- INSTRUCTIONS TO FOLLOW
Word for word, reproduce the records that follow.

□ □ □ □

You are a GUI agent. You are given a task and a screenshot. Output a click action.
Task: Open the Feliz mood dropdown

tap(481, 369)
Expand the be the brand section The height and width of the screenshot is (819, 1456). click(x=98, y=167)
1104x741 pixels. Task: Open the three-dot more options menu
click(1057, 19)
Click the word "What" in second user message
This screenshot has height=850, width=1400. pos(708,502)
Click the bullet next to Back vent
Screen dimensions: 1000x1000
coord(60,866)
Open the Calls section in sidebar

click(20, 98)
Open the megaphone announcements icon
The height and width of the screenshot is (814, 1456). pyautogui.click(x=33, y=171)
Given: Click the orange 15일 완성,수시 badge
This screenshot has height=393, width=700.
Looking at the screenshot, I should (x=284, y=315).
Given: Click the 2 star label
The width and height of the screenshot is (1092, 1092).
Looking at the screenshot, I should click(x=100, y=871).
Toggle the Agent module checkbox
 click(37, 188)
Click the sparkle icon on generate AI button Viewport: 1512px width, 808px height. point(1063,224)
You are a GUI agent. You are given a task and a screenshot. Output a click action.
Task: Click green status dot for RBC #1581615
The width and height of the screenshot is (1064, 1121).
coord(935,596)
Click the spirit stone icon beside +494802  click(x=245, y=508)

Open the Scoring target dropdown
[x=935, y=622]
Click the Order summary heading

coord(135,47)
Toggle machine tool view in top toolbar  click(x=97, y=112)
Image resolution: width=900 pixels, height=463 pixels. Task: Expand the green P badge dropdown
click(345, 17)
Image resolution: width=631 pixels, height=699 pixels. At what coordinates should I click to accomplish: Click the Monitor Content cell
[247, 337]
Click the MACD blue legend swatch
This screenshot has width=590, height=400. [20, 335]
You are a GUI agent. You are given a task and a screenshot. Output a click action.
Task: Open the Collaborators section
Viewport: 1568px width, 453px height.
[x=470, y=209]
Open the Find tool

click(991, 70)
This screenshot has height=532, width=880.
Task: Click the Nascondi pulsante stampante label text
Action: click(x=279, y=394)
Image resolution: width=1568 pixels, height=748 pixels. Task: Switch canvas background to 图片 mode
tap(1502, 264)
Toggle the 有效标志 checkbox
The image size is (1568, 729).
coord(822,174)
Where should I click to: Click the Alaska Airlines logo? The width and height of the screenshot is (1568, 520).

□ □ □ □

- TASK SOLUTION
You are a GUI agent. You are given a task and a screenshot. Output a click action.
Task: Open the Feliz mood dropdown

tap(481, 369)
Expand the be the brand section The height and width of the screenshot is (819, 1456). click(x=98, y=167)
1104x741 pixels. Task: Open the three-dot more options menu
click(1057, 19)
Click the word "What" in second user message
This screenshot has height=850, width=1400. pos(708,502)
Click the bullet next to Back vent
Screen dimensions: 1000x1000
coord(60,866)
Open the Calls section in sidebar

click(20, 98)
Open the megaphone announcements icon
The height and width of the screenshot is (814, 1456). pyautogui.click(x=33, y=171)
Given: Click the orange 15일 완성,수시 badge
This screenshot has height=393, width=700.
Looking at the screenshot, I should (x=284, y=315).
Given: Click the 2 star label
The width and height of the screenshot is (1092, 1092).
Looking at the screenshot, I should click(x=100, y=871).
Toggle the Agent module checkbox
 click(37, 188)
Click the sparkle icon on generate AI button Viewport: 1512px width, 808px height. point(1063,224)
You are a GUI agent. You are given a task and a screenshot. Output a click action.
Task: Click green status dot for RBC #1581615
The width and height of the screenshot is (1064, 1121).
coord(935,596)
Click the spirit stone icon beside +494802  click(x=245, y=508)

Open the Scoring target dropdown
[x=935, y=622]
Click the Order summary heading

coord(135,47)
Toggle machine tool view in top toolbar  click(x=97, y=112)
Image resolution: width=900 pixels, height=463 pixels. Task: Expand the green P badge dropdown
click(345, 17)
Image resolution: width=631 pixels, height=699 pixels. At what coordinates should I click to accomplish: Click the Monitor Content cell
[247, 337]
Click the MACD blue legend swatch
This screenshot has width=590, height=400. [20, 335]
You are a GUI agent. You are given a task and a screenshot. Output a click action.
Task: Open the Collaborators section
Viewport: 1568px width, 453px height.
[x=470, y=209]
Open the Find tool

click(991, 70)
This screenshot has height=532, width=880.
Task: Click the Nascondi pulsante stampante label text
Action: click(x=279, y=394)
Image resolution: width=1568 pixels, height=748 pixels. Task: Switch canvas background to 图片 mode
tap(1502, 264)
Toggle the 有效标志 checkbox
The image size is (1568, 729).
coord(822,174)
Where should I click to: Click the Alaska Airlines logo? The width and height of the screenshot is (1568, 520).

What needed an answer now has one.